Elle s’excuse, en français
mais il l’écoute pas
il hoche la tête, l’oreille vissée sur son téléphone. » (p. 15)

Pistes d'exploitation

 

  • Faire lire aux élèves quelques courtes scènes de pièces de théâtre absurdes (p. ex., La Cantatrice chauve d'Eugene Ionesco et En attendant Godot de Samuel Beckett). Leur demander de rédiger une dissertation qui démontre en quoi l'auteure de la pièce Havre emploie des procédés semblables à ceux du théâtre absurde.
  • Proposer aux élèves, réunis en équipes, d'effectuer une recherche sur les causes, les effets, les symptômes et les traitements de divers troubles de santé mentale pouvant découler d'expériences éprouvantes comme la guerre ou la mort d'un être cher (p. ex., syndrome du stress post-traumatique, dépression, anxiété). Leur demander de présenter le fruit de leur recherche au groupe-classe à l'aide de sources fiables et en établissant quelques liens avec les personnages de la pièce.
  • Animer une discussion portant sur l'origine et l'identité en s'inspirant de certains extraits de la pièce.
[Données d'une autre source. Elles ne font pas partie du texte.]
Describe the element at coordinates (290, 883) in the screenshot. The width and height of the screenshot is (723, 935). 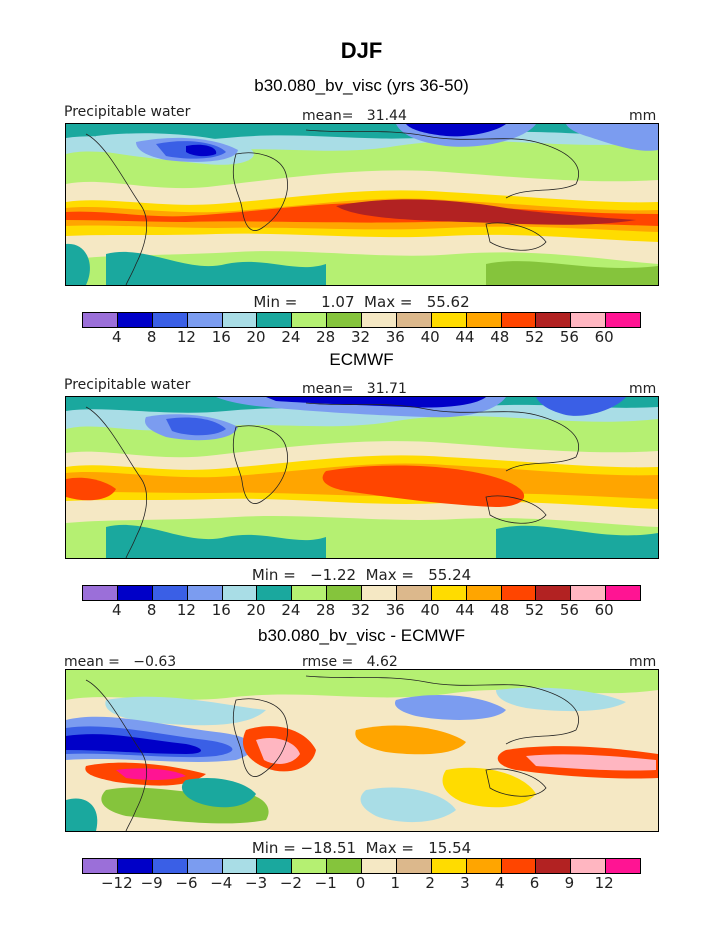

Inviter les élèves à faire part des caractéristiques de leur identité culturelle et des connaissances sur leur identité qu'ils souhaiteraient approfondir. Par la suite, leur proposer de créer une œuvre d'art de leur choix (p. ex., sculpture, peinture, dessin), qui reflète leur cheminement identitaire et culturel.

 

Conseils d'utilisation

 

  • Avant la lecture, mettre les élèves en garde face aux thèmes délicats abordés dans l'œuvre, notamment la mort, la guerre et l'adoption.
  • Avant la lecture, faire un bref survol de l'histoire de la Yougoslavie au XXe siècle afin de faciliter la compréhension de certains extraits portant sur le passé et les origines du personnage de Matt.
  • Préparer les élèves à l'apparition de quelques références à des idées délicates (p. ex., Chapitre 11 : le désir de mourir ou de se faire du mal).
  • Proposer aux élèves de lire d'autres œuvres qui traitent de la mort et de l'adoption, telles que L'énigme du retour et Platebandes, dont les fiches descriptives se trouvent dans FousDeLire.